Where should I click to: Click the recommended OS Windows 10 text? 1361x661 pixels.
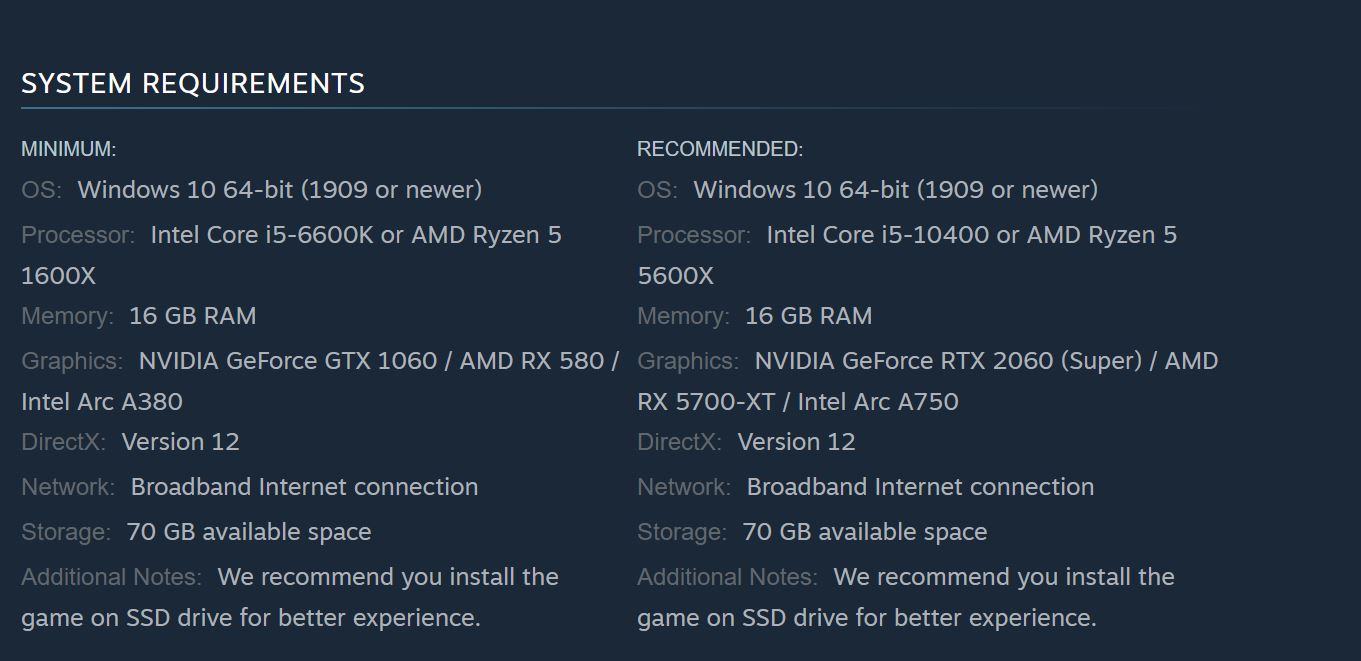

---

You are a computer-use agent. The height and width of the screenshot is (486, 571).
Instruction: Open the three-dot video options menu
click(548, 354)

---

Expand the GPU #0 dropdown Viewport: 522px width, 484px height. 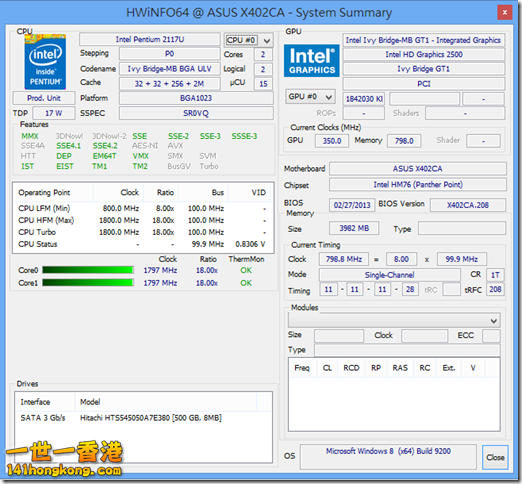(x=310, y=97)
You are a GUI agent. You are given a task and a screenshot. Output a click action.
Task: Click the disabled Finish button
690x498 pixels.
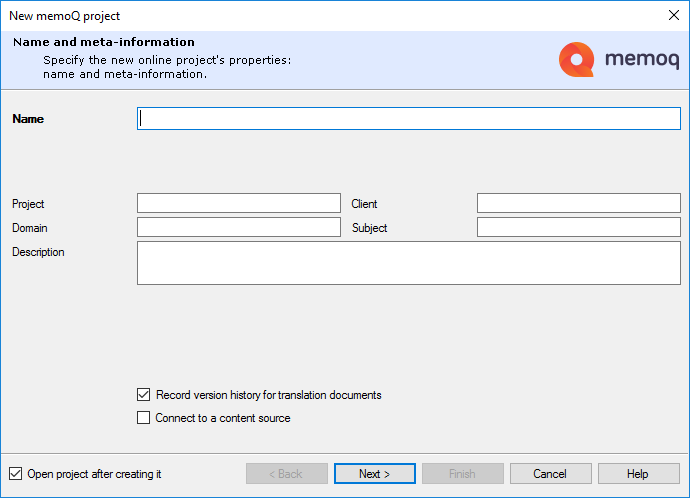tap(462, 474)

#### [Given instruction]
Can you reproduce the lines of the records above word for word, starting with the line that contains "You are a GUI" and ending after the line that contains "tap(462, 474)", with the pictures left out?

#### [Exercise solution]
You are a GUI agent. You are given a task and a screenshot. Output a click action.
Task: Click the disabled Finish button
690x498 pixels.
tap(462, 474)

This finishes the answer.